Der optimale Workflow für Vermieter 1 Monatliche Datenerfassung Mieteingänge prüfen und Belege digital ablegen. 2 Kategorisierung der Ausgaben Trennung in umlagefähige und nicht umlagefähige Kosten. 3 Jahresabschluss & Anlage V Daten aus der Vorlage direkt in die Steuererklärung übertragen.

Häufig gestellte Fragen (FAQ)

Reicht eine einfache Excel-Tabelle oder brauche ich eine Software?

Für Vermieter mit ein bis drei Wohneinheiten ist eine gut strukturierte Mieteinnahmen Übersicht Vorlage in Excel oder Google Sheets in der Regel völlig ausreichend. Sobald Sie jedoch ein größeres Portfolio verwalten, kann eine spezialisierte Hausverwaltungssoftware sinnvoll sein, um Prozesse wie den automatischen Bankabgleich zu nutzen.

Wie lange muss ich die Unterlagen und Übersichten aufbewahren?

Private Vermieter sind gesetzlich nicht im gleichen Maße buchführungspflichtig wie Gewerbetreibende. Dennoch gilt: Belege, die im Zusammenhang mit Einkünften aus Vermietung und Verpachtung stehen (und somit für die Steuererklärung relevant sind), sollten Sie mindestens 10 Jahre aufbewahren. Dies betrifft insbesondere Rechnungen über Handwerkerleistungen und Kontoauszüge.

Wie trage ich Mietausfälle in die Vorlage ein?
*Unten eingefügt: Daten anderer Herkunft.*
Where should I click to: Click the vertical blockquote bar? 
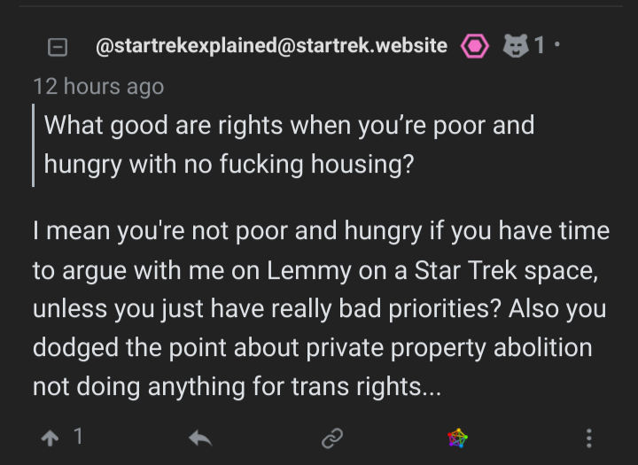(x=34, y=145)
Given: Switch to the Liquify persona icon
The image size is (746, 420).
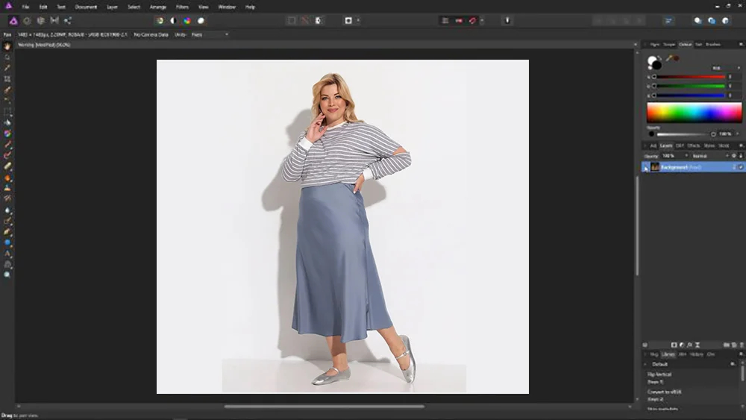Looking at the screenshot, I should tap(27, 20).
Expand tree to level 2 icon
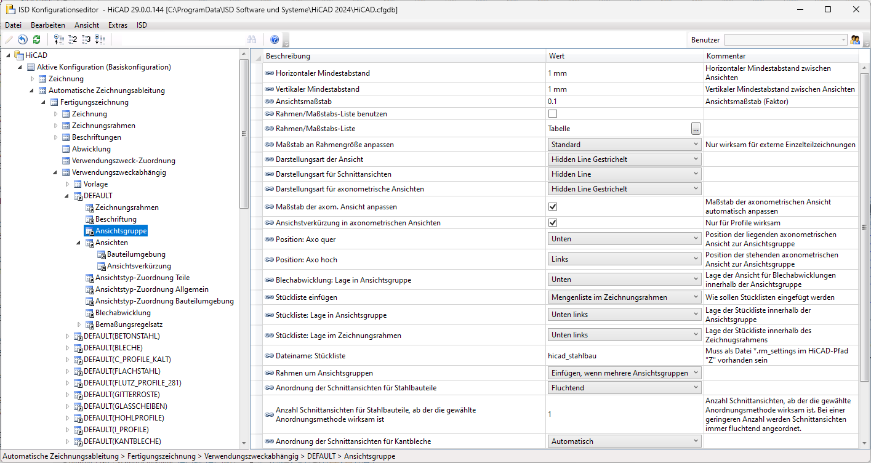Image resolution: width=871 pixels, height=463 pixels. point(73,39)
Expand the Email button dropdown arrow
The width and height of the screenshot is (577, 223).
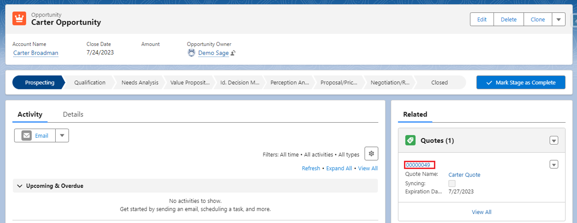pyautogui.click(x=62, y=135)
Mietausfälle sollten in der Übersicht klar als "fehlend" markiert werden (z.B. durch eine rote Null in der entsprechenden Monatsspalte). Steuerlich gesehen können Sie Mietausfälle nicht als Verlust absetzen, da Sie die Einnahmen nach dem Zuflussprinzip versteuern. Sie versteuern also nur das, was tatsächlich auf Ihrem Konto eingegangen ist.